<center>
    <font size=5>Home and Cabin 
        Power Consumption 2021</font>
</center>

##### Sources:

# General
Notebook to analyse electricity consumption in my parents house and in the cottage.

<u><font size=4>Motivation / Objective:</font></u>
* Investigate the dataset using interactive plotting tools in python
* Catch trends seasonal and cyclic patterns in data
* Forecast power consumption based on time-series data

<u><font size=4>Data:</font></u>
* **Data type:** Tabular Data
    Hourly Power Consumption Dataset:
    * Data source: Eesti Energia AS, Estonian main electricity prowider company
    * Data download date: 25.01.2021
    * Data range: 01.01.2021 00:00 - 01.01.2022 00:00
    * Data given: hourly consumption rate in **kwh** - kilotwatt-hours

    Monthly Power Consumption Dataset:
    * Data source: Eesti Energia AS, 
    * Data download date: 25.01.2021
    * Data range 2020-2022
    * Monthly consumption summary statistics for years 2020 & 2021:
        * Daily 
        * Nightly
        * Total
* **Problem Type:** Predict Power consumption Supervised Time-Series Regresion

# Imports

In [154]:
import pandas as pd
import numpy as np

import pandas_bokeh
pandas_bokeh.output_notebook()

from sklearn.base import BaseEstimator, TransformerMixin
from sklearn.utils.validation import check_is_fitted

# Data

## Classes, functions

In [None]:
# sklearn wrapped trasnformer
class DFDtypeMapper(BaseEstimator, TransformerMixin):
    """Remap pandas dataframe dtypes.
    Parameters
    ----------
    dtype_dict : dict, {'dtype':[col_name]}
        Dictionary of dtypes as keys and values as list of column names. 
    
    Returns
    -------
    DataFrame : pd.DataFrame"""
    def __init__(self, dtype_dict : dict):
        self.dtype_dict = dtype_dict
        self.transformed_column_names = None 
    
    def fit(self, X, y=None):
        self.all_columns_ = X.columns
        return self
    
    def get_feature_names_out(self, input_features=None) -> np.ndarray:
        check_is_fitted(self)
        return self.all_columns_
    
    def transform(self, X, y=None) -> pd.DataFrame:
        X_ = X.copy()
        # remove columns that are not in X
        _dtype_dict = {}
        for dtype, val in self.dtype_dict.items():
            if isinstance(val, str):
                if val in X_.columns: 
                    _dtype_dict[dtype] = val
            elif type(val) not in [tuple, list, np.ndarray]:
                raise ValueError(f'Wrong type for {self.dtype_dict} value.')
            else:
                _dtype_dict[dtype] = [col for col in val 
                                           if col in X_.columns]
        
        for dtype in _dtype_dict:
            X_[_dtype_dict[dtype]] = X_[_dtype_dict[dtype]].astype(dtype)
        
        return X_

class DFValueMapper(BaseEstimator, TransformerMixin):
    """Rename values in column based on dictionary.
    Parameters
    ----------
    map_dict : dict 
        Dictionary of old mappings to new.
    cat_only : bool, default True
        - If True: consider category dtype columns only
        - If False: apply to all columns.

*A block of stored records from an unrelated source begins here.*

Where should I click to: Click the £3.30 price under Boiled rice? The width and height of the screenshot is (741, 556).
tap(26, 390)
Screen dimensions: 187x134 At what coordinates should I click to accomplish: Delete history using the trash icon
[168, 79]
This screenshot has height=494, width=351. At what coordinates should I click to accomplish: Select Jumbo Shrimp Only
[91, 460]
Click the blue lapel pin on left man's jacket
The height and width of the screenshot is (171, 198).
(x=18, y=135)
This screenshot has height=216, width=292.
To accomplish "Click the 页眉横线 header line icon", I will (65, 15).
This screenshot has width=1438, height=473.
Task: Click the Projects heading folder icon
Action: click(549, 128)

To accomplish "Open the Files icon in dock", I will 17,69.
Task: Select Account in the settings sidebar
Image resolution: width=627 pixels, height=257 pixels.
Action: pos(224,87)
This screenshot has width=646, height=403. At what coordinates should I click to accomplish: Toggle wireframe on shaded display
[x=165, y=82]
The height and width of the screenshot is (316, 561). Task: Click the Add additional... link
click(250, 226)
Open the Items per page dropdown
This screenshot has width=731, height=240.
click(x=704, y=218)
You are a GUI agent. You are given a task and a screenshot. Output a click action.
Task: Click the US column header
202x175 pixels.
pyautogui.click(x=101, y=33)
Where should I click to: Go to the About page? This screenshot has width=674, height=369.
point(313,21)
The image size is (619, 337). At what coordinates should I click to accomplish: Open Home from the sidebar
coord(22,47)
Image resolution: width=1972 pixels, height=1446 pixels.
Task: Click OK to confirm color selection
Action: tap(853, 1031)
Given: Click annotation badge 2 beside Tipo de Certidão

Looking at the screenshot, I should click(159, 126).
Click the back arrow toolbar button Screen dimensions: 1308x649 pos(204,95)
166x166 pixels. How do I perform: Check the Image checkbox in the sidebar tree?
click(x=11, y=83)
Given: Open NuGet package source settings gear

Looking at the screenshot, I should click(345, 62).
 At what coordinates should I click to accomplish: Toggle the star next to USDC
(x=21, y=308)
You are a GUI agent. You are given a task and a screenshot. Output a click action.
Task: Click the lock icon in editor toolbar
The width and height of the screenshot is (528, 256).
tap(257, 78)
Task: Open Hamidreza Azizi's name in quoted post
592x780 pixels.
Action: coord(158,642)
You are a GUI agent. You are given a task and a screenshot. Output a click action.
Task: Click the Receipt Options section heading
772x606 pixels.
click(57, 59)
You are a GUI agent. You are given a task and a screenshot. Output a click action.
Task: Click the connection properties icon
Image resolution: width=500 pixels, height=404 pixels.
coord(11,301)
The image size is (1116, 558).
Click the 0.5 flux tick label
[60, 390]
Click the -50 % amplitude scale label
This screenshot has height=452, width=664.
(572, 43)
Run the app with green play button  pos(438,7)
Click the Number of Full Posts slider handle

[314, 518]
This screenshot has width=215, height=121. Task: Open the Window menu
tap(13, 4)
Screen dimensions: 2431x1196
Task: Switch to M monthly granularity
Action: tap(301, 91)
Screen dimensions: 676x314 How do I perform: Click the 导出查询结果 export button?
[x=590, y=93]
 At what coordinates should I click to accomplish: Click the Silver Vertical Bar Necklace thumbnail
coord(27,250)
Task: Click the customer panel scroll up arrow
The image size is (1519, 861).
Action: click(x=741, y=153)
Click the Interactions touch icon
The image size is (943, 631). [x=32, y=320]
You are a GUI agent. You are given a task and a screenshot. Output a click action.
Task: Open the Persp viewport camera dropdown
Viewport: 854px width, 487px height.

Computationally more expensve.
    
    Returns
    -------
    DataFrame : pd.DataFrame
        Remapped pandas DataFrame."""
    def __init__(self, map_dict : dict, cat_only=True):
        self.cat_only = cat_only
        self.map_dict = map_dict
    def fit(self, X, y=None):
        self.all_columns_ = X.columns
        return self
    def get_feature_names_out(self, input_features=None) -> np.ndarray:
        check_is_fitted(self)
        return self.all_columns_
    def transform(self, X, y=None) -> pd.DataFrame:
        X_ = X.copy()
        # categorical features
        if self.cat_only:
            cat_cols = X_.columns[(X_.dtypes == 'category').values]
            X_[cat_cols] = X_[cat_cols].apply(
                lambda x: x.cat.rename_categories(self.map_dict))
            return X_
        else:
            return X_.replace(self.map_dict)

## Hourly Usage

In [14]:
# load the data
hourly_use = pd.read_csv(
    'data/tarbimine_tund.csv', 
    header=6, sep=';',
    index_col=False,
    names=['start', 'end', 'cabin', 'home'],
    parse_dates=['start', 'end'],
    decimal=',')

hourly_use.head(3)

Unnamed: 0,start,end,cabin,home
0,2021-01-01 02:00:00,2021-01-01 03:00:00,0.12,1.377
1,2021-01-01 03:00:00,2021-01-01 04:00:00,0.16,0.17
2,2021-01-01 04:00:00,2021-01-01 05:00:00,0.12,0.252


## Monthly Usage
Data in summarized tabular form:
* 3 location chunks:
    * cabin
    * home
    * both summarized
* 3 year chuncks per location
    * 2020 fully
    * 2021 fully
    * 2022 partially
* Each year with monthly index and overall summary in the end.

In [179]:
# read in the data with location headings
monthly_use = pd.read_csv(
    'data/tarbimine.csv', 
    header=None, sep=';',
    skiprows=4,
    index_col=False,
    decimal=',',
    names=['month', 'day', 'night', 'total'])

monthly_use.head()

Unnamed: 0,month,day,night,total
0,Mõõtepunkti aadress: Sutu,,,
1,Tarbimine 2020. aastal,,,
2,,Päev (kWh),Öö (kWh),Kokku (kWh)
3,Jaanuar,39153,40772,79925
4,Veebruar,31930,38141,70071


### Clean & Reshape

In [233]:
temp = monthly_use.copy()

# references where to break the temp
locs = ['Sutu', 'Kuressaare', 'summeeritud']

# extract location
temp['locale'] = temp.month.str.extract(fr"({locs[0]}$|{locs[1]}$|{locs[2]})")
temp['locale'] = temp.locale.fillna(method='ffill')
temp['locale'] = temp.locale.rename({'Sutu':'cabin',
                                 'Kuressaare':'home',
                                 'summeeritud': 'total'})
# extract year
temp['year'] = temp.month.str.extract(r"^Tarbimine\s(\d{4})\.\saastal")
temp['year'] = temp.year.fillna(method='ffill')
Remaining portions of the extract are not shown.